NEW YORK CITY: helicopters spray mosquitoes carrying fatal disease
Helicopters are spraying pesticides over New York City in an attempt to stop mosquitoes from spreading the potentially fatal disease St. Louis encephalitis, which has already claimed three lives.
To date there have been three fatalities, with nine confirmed cases and some 60 under investigation, reports New York Times.
Mayor Rudolph W. Giuliani said “To eradicate likely mosquito breeding grounds, the Mayor’s Office of Emergency Management (MOEM) is working with the City and State Health Departments, and with help from Nassau and Suffolk Counties, to carry out extensive spraying by helicopters and by ground level workers in the Whitestone, Flushing, and Auburndale areas of Queens, and in the Soundview, Classon Point, Harding Park, and Ferry Point sections of the Bronx. “
Health Commissioner Neal L. Cohen, M.D. said, “While we are taking extensive precautionary measures to reduce the mosquito population, the risk of contracting St. Louis Encephalitis remains minimal. Prior outbreak investigations in other parts of the country have shown that only one in a thousand mosquitoes are infected with the virus. Additionally, most people who are bitten by infected mosquitoes do not get sick or recover fully after a mild illness. We continue to advise the elderly and the very young who are most susceptible to illness to take steps to protect themselves from mosquitoes.”

## ACTIVITY
Answer these about the mosquito spraying article above:
1. How many confirmed cases of St. Louis encephalitis does it report?
2. In which borough are the Whitestone, Flushing, and Auburndale areas being sprayed?
3. According to Neal L. Cohen, what share of mosquitoes were infected with the virus in earlier outbreak investigations?

## DATA LISTING

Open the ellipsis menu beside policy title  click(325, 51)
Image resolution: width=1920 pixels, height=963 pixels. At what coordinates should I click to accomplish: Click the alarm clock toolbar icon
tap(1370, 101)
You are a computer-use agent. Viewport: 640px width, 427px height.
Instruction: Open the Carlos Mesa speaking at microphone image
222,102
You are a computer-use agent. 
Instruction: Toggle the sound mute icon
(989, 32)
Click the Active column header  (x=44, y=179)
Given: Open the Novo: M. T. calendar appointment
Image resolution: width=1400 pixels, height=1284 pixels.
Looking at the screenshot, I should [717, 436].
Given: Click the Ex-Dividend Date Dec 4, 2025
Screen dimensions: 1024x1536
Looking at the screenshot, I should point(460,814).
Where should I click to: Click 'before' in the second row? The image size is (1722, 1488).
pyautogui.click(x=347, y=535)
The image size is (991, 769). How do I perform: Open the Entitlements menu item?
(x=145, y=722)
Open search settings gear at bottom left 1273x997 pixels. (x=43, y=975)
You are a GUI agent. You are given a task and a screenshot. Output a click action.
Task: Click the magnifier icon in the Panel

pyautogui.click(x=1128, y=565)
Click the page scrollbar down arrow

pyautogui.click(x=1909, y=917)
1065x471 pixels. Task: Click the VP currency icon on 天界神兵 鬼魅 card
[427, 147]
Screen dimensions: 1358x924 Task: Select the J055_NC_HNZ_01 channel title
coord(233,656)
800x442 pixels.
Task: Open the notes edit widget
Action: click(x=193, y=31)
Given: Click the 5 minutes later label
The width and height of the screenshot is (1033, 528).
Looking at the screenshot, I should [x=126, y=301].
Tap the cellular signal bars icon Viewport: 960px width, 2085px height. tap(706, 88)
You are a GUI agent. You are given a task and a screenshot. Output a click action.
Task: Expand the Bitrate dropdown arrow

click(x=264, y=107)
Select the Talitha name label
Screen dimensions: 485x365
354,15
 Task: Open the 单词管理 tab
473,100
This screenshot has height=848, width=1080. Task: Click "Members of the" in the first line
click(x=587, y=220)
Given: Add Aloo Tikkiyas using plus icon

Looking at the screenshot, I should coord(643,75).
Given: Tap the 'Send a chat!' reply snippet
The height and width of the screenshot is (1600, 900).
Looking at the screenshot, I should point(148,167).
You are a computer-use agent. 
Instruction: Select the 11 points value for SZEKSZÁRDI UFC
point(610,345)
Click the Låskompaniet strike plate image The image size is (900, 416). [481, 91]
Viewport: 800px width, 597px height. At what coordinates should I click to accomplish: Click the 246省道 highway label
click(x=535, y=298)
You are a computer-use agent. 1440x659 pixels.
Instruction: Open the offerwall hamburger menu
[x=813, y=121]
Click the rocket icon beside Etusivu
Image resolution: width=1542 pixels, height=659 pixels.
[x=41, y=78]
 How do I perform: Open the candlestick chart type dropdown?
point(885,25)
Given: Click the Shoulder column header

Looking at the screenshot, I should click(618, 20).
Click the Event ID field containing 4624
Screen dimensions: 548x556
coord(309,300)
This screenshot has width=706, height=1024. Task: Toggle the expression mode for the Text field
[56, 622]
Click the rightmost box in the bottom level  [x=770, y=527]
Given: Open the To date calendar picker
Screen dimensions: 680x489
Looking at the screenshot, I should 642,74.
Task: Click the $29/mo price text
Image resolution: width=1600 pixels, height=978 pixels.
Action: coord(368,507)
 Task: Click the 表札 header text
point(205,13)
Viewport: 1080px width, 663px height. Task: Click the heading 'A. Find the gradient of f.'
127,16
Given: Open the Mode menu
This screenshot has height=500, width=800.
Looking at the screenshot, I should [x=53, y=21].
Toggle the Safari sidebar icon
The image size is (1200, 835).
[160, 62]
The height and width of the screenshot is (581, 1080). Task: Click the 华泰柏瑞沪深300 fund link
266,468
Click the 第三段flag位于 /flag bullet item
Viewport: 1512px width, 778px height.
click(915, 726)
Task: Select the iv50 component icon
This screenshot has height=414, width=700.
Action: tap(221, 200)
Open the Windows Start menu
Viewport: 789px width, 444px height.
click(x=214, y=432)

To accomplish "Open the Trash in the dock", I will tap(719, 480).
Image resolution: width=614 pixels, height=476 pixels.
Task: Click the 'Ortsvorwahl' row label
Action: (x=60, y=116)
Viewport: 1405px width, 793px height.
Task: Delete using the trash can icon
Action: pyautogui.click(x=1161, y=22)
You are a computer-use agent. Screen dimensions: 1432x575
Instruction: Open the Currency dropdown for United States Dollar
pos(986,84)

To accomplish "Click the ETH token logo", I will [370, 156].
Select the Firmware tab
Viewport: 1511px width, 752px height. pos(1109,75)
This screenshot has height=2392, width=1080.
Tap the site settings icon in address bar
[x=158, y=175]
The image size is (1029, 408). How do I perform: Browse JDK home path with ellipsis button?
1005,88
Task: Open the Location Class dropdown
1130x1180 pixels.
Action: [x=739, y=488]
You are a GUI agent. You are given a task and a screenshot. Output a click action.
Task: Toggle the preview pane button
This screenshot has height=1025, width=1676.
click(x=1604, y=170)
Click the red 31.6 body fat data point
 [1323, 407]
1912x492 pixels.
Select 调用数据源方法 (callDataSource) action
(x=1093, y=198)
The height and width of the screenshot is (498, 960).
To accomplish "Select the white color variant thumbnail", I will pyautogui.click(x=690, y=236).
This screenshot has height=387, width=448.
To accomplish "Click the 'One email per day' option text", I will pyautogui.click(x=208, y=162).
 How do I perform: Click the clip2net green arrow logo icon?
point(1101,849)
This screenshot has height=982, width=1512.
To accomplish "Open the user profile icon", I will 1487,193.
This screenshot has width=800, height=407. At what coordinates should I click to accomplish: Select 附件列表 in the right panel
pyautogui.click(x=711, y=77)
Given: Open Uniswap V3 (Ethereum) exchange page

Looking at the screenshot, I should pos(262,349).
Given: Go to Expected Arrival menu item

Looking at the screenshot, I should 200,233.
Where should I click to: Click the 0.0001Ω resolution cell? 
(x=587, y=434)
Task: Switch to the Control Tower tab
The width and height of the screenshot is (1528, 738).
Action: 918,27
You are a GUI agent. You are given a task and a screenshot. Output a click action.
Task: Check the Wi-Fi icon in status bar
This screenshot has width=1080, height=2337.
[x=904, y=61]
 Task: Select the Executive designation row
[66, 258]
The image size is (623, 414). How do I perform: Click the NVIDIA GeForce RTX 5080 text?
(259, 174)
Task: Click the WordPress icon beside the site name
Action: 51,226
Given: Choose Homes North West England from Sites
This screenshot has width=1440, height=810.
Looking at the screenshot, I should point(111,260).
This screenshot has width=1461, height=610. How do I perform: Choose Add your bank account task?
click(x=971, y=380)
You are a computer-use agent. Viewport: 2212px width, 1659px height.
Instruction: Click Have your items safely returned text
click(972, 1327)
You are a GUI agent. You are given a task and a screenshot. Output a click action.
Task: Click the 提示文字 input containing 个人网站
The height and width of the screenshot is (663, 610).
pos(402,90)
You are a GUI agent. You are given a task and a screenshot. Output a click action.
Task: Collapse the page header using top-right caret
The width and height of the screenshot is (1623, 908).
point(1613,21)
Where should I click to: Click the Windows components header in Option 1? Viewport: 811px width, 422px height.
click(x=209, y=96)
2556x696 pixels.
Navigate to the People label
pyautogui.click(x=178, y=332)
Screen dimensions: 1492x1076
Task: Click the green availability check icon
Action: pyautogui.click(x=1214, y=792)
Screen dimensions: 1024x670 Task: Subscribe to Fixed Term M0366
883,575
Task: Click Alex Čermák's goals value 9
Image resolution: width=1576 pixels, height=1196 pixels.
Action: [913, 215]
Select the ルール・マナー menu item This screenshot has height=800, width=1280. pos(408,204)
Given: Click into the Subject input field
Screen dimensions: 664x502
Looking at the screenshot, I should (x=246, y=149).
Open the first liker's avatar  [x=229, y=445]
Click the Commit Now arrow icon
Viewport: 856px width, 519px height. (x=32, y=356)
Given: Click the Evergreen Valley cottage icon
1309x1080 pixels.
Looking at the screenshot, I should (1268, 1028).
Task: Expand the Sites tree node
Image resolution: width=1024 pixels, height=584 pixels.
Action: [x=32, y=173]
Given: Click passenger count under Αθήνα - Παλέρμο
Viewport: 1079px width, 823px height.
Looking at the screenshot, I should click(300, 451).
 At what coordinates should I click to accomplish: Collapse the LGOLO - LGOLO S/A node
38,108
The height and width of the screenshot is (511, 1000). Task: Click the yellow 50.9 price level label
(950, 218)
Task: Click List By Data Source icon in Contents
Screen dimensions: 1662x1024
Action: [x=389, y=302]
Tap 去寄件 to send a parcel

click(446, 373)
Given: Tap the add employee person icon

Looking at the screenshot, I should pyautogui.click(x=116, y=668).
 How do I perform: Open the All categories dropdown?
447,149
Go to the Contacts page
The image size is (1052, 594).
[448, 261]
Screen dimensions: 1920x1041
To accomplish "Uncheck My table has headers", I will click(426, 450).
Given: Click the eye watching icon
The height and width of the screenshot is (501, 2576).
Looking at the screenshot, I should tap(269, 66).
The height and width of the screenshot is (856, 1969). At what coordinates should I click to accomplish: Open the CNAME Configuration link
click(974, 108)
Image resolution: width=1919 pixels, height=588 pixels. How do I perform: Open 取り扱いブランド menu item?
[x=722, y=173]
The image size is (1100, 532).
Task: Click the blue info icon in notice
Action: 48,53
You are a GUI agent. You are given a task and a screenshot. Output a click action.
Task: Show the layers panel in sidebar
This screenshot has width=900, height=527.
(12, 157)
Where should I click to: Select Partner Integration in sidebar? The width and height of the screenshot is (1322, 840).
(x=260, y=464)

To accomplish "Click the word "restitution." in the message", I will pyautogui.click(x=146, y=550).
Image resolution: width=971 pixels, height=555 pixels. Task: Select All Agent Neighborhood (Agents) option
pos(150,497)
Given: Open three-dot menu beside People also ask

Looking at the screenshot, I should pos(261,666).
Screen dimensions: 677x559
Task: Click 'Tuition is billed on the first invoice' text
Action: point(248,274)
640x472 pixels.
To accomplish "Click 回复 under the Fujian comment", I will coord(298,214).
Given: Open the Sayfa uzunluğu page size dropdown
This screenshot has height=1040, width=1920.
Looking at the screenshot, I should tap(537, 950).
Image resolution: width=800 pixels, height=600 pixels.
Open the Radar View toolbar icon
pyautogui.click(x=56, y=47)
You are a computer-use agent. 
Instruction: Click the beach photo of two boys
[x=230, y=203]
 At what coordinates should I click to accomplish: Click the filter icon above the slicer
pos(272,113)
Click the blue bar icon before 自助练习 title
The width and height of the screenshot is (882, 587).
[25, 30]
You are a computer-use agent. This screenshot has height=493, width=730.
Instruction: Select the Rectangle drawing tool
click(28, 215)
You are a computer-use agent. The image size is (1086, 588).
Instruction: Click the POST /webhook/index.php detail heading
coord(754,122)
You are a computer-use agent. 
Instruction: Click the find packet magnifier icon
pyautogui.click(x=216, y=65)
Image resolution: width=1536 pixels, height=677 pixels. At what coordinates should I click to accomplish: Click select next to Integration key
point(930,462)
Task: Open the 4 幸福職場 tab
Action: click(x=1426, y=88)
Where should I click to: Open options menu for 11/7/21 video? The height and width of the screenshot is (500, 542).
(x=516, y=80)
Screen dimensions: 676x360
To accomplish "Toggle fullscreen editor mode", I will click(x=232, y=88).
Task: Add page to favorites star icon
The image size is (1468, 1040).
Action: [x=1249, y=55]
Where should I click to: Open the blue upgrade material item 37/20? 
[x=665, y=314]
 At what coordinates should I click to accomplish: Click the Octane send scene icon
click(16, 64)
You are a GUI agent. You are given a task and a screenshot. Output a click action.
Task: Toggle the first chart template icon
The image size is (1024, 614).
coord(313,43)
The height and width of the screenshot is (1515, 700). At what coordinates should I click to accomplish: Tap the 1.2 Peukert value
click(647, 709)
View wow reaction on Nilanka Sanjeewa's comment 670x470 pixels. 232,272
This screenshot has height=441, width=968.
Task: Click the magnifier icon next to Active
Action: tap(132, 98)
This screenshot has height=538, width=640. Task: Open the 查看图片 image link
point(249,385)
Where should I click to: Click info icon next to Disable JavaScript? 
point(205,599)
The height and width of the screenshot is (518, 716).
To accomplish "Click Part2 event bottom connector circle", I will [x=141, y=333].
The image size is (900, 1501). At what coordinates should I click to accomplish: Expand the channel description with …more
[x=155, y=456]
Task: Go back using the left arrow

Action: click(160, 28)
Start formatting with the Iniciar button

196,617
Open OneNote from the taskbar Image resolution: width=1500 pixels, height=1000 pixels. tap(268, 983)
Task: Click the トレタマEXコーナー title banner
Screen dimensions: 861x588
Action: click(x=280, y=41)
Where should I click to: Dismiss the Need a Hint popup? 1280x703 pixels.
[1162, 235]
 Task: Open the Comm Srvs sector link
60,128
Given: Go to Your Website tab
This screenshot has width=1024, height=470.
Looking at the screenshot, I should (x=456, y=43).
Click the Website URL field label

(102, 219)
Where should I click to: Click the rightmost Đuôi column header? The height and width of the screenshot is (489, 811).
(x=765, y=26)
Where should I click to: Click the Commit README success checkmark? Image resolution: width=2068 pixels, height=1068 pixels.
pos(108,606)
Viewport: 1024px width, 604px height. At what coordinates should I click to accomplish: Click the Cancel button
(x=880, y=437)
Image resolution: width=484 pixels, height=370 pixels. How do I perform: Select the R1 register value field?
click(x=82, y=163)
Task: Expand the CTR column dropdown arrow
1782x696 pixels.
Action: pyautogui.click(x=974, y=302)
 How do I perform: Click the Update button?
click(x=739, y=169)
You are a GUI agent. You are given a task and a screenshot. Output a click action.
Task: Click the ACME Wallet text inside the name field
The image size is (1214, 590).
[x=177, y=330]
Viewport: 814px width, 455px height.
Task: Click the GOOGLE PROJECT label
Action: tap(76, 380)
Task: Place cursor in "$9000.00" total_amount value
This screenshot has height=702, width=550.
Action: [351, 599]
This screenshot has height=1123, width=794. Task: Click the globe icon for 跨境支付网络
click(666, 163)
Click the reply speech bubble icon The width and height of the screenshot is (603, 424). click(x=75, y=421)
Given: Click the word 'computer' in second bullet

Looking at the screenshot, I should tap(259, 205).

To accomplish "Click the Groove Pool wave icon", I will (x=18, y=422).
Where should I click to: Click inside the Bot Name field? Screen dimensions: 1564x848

## SOLUTION
1. Nine
2. Queens
3. One in a thousand